A majority shareholder sold his shares to a purchaser under a share purchase agreement (SPA) that included an earn-out mechanism, calculated by reference to the company’s future financial performance. Payment of the earn-out was also conditional upon the seller remaining in a management role until a defined trigger date.

Prior to that date, the purchaser exercised its contractual right to revoke the seller from his position. The seller initiated proceedings to annul the SPA, arguing that the earn-out clause was void on the basis that it constituted a condition potestative.

Under French law, a condition potestative is a contractual condition whose fulfilment depends solely on the will of the obligor. Pursuant to Article 1304-2 of the French Civil Code (formerly Article 1174), such conditions are null and void.

Judicial Decisions

Decision of the Court of Appeal

The Court of Appeal dismissed the seller’s argument. While it acknowledged that thepurchaser, as majority shareholder, had the ability to revoke the seller ad nutum, it concluded that this discretion did not render the earn-out condition void. It reasoned that under former Article 1178, a condition is deemed fulfilled if its performance is prevented by the obligor in bad faith. Accordingly, the court found that the clause was not potestative, as the seller retained the ability to invoke the clause if revocation had been exercised abusively.
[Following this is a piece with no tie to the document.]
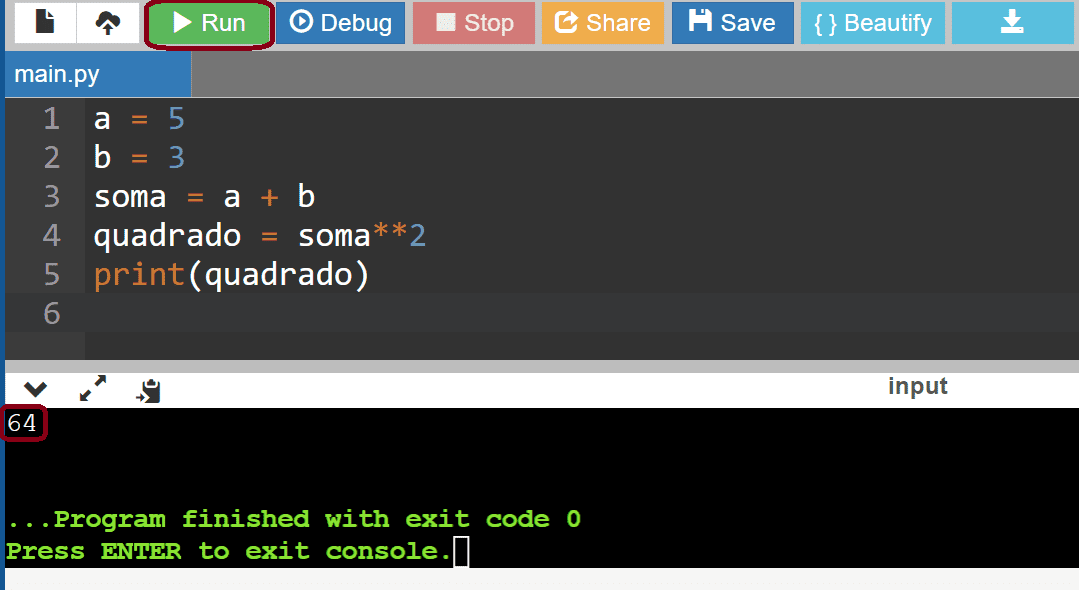Save the current program
1079x590 pixels.
(x=732, y=22)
Decision of the Court of Cassation

The Court of Cassation partially quashed the decision, including to the extent that the Court of Appeal had rejected the claim for annulment of the earn-out.
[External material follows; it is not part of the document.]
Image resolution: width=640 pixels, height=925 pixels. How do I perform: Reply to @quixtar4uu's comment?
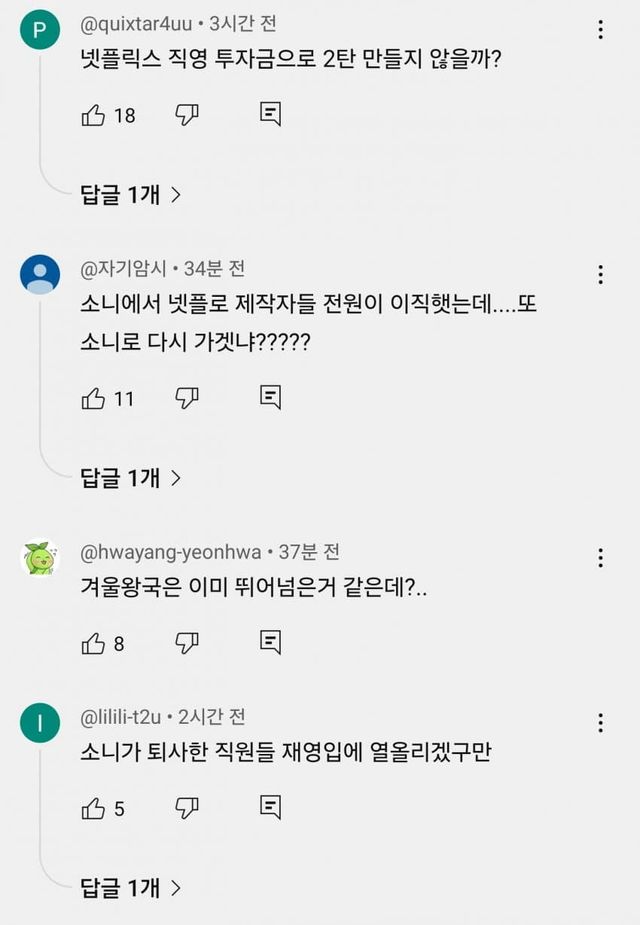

The Court found that the appellate court had failed to apply the correct legal test for determining whether the clause was potestative. Specifically, it should have assessed whether the condition for payment of the earn-out was effectively subject to the purchaser’s sole discretion, by virtue of its unilateral revocation power. The mere existence of a remedy for bad faith did not negate the fundamental imbalance created by a clause whose fulfilment could be rendered illusory by one party alone.

The case was therefore remitted to a different Court of Appeal for reconsideration.

Key Point

To avoid the risk of an earn-out clause being declared void for potestativité, parties must ensure that its fulfilment does not rest solely on the purchaser’s discretion. Objective criteria - such as clearly defined revenue thresholds, EBITDA targets, or other measurable indicators - should underpin the payment condition. Where management tenure is a factor, safeguards must be in place to prevent its manipulation, particularly through discretionary revocation.